Exercise objective = For this exercise, an exact copy is needed of only the lines from the one containing "Given: Collapse the Low Slot section header" through the end of the data, with pictures left out.

========================================================================

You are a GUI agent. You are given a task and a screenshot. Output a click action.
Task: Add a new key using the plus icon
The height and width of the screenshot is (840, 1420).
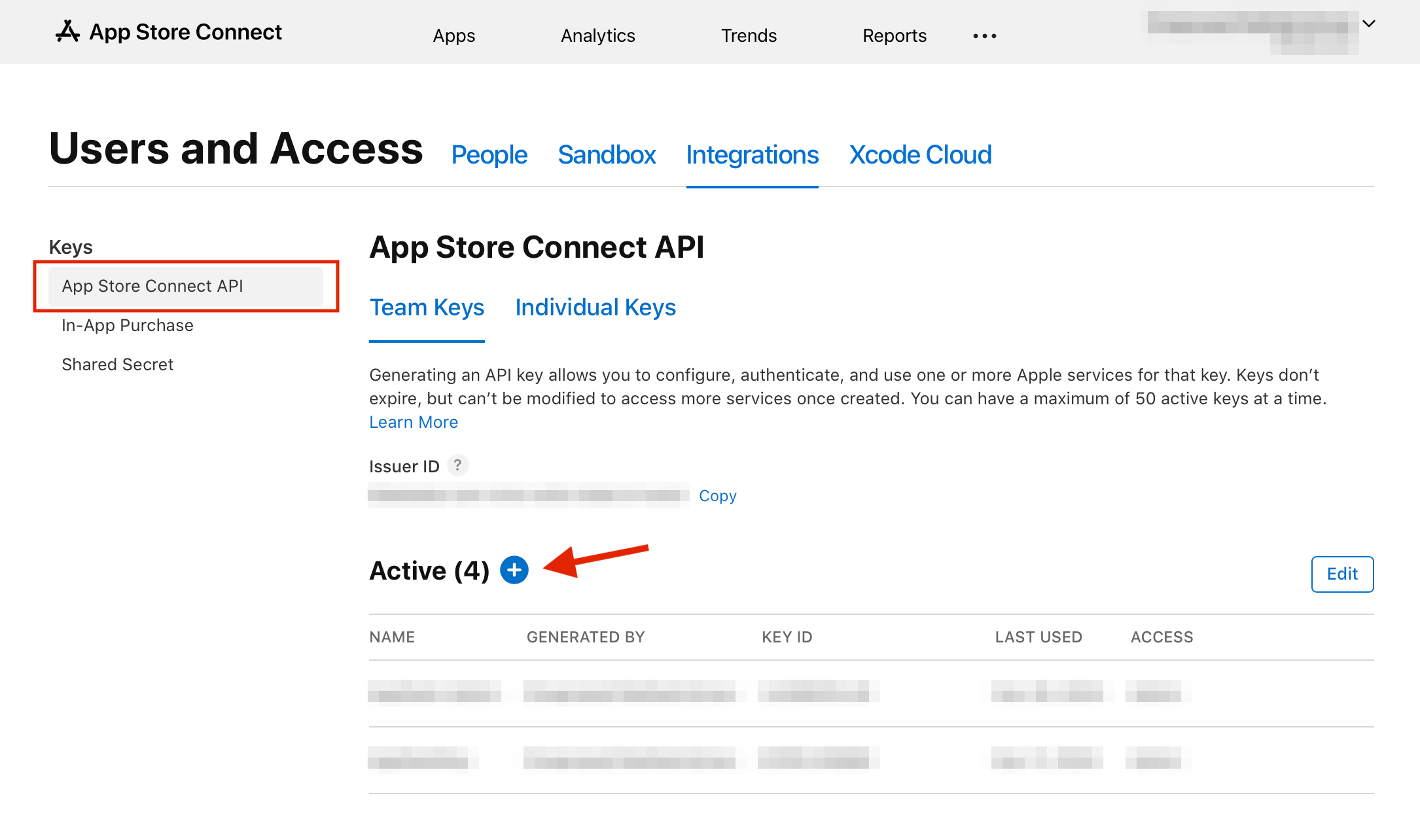514,570
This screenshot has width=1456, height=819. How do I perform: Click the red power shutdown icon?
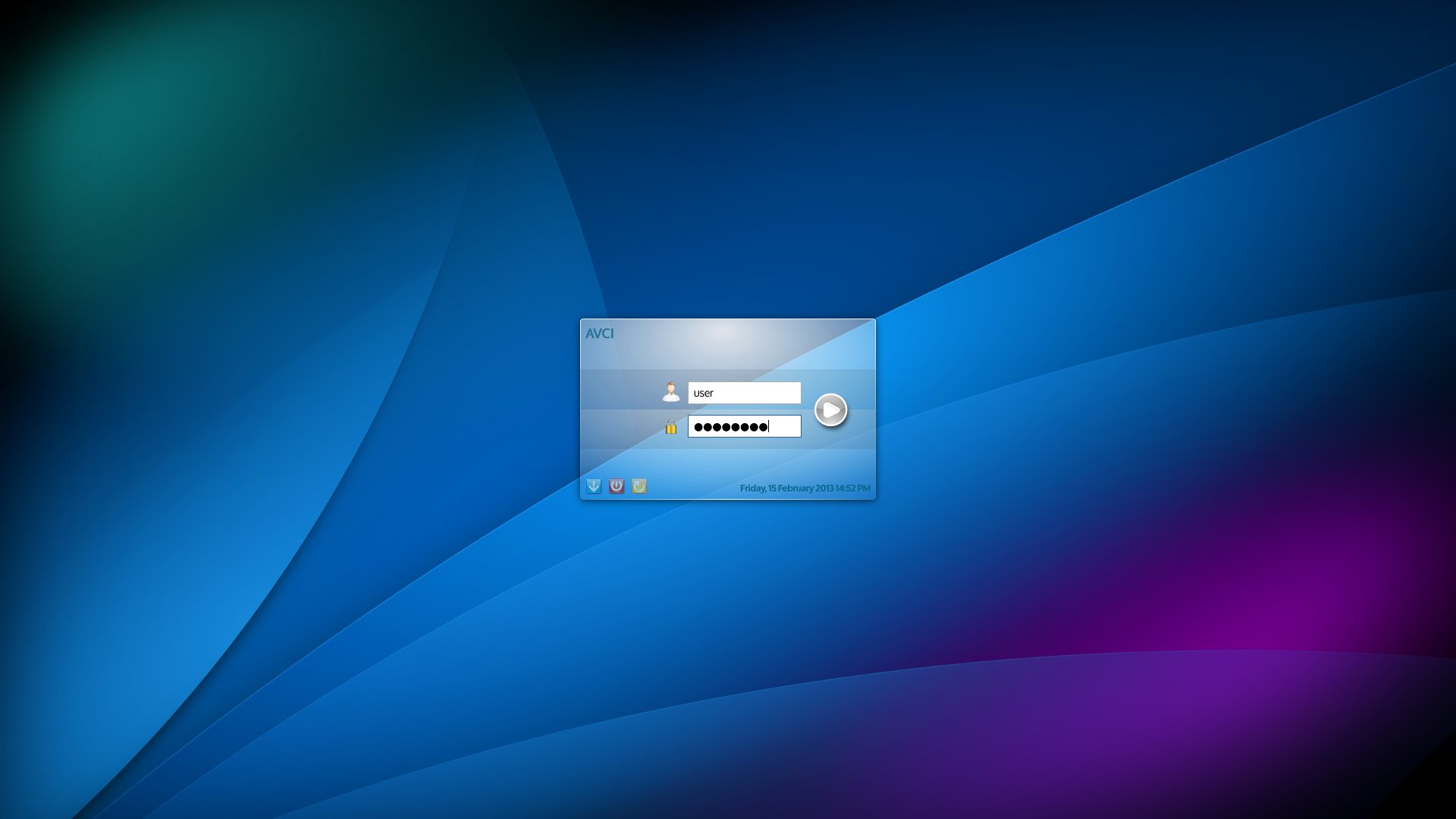[x=617, y=486]
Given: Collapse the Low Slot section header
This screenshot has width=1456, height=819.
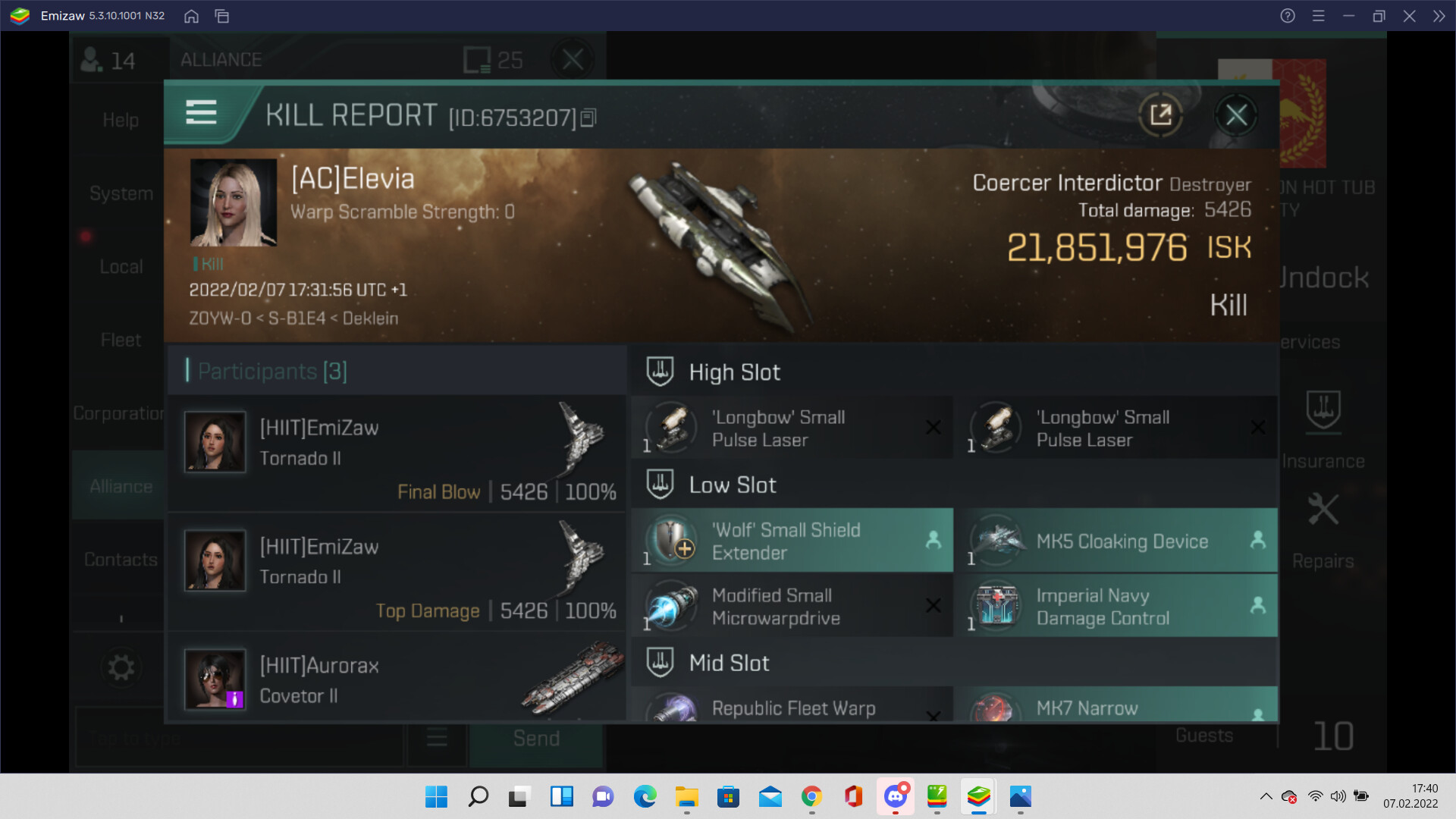Looking at the screenshot, I should [732, 485].
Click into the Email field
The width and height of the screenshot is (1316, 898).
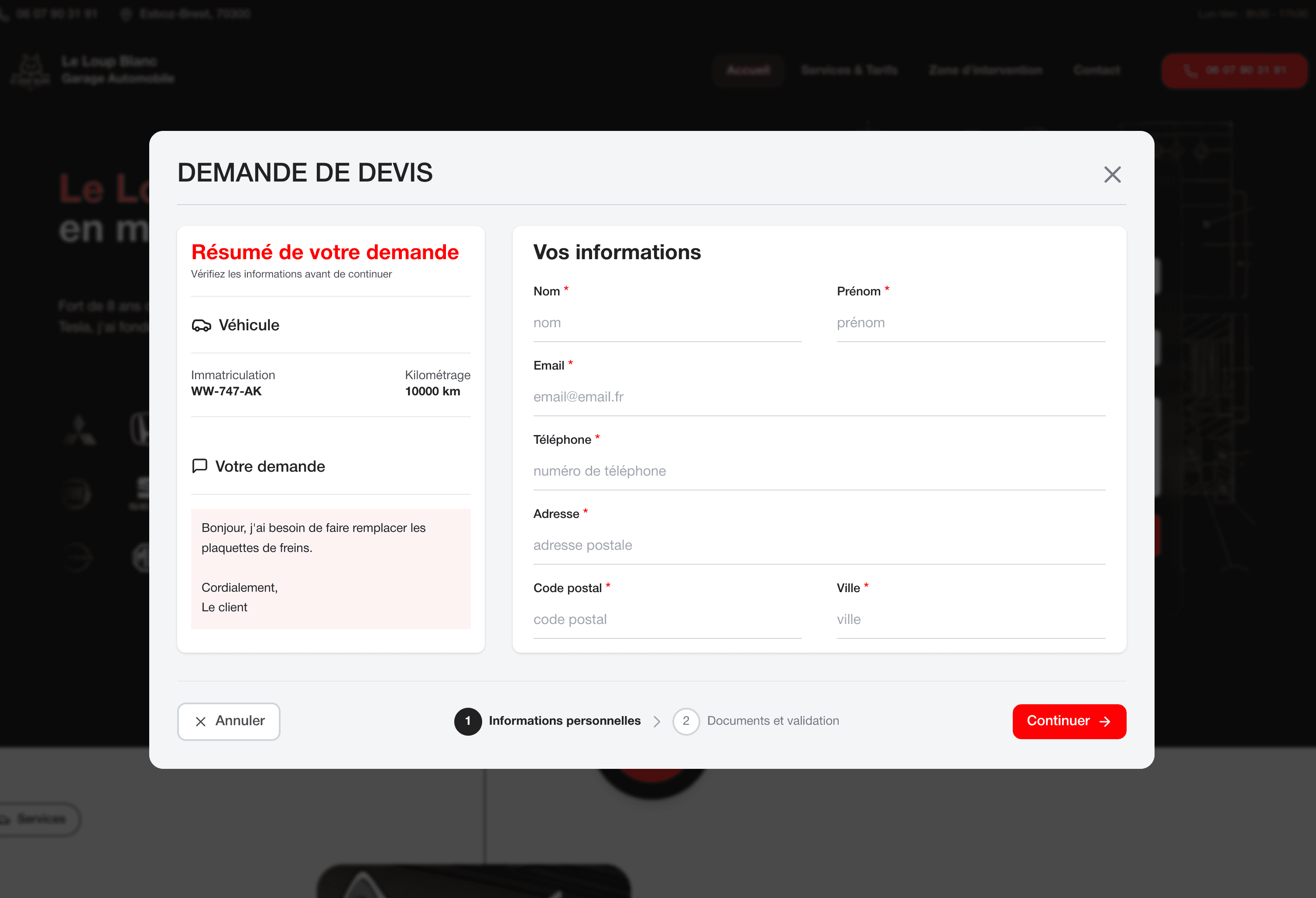[x=819, y=397]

========================================================================

Response area =
Given: Collapse the Low Slot section header
This screenshot has width=1456, height=819.
Looking at the screenshot, I should [732, 485].
Click into the Email field
The width and height of the screenshot is (1316, 898).
[x=819, y=397]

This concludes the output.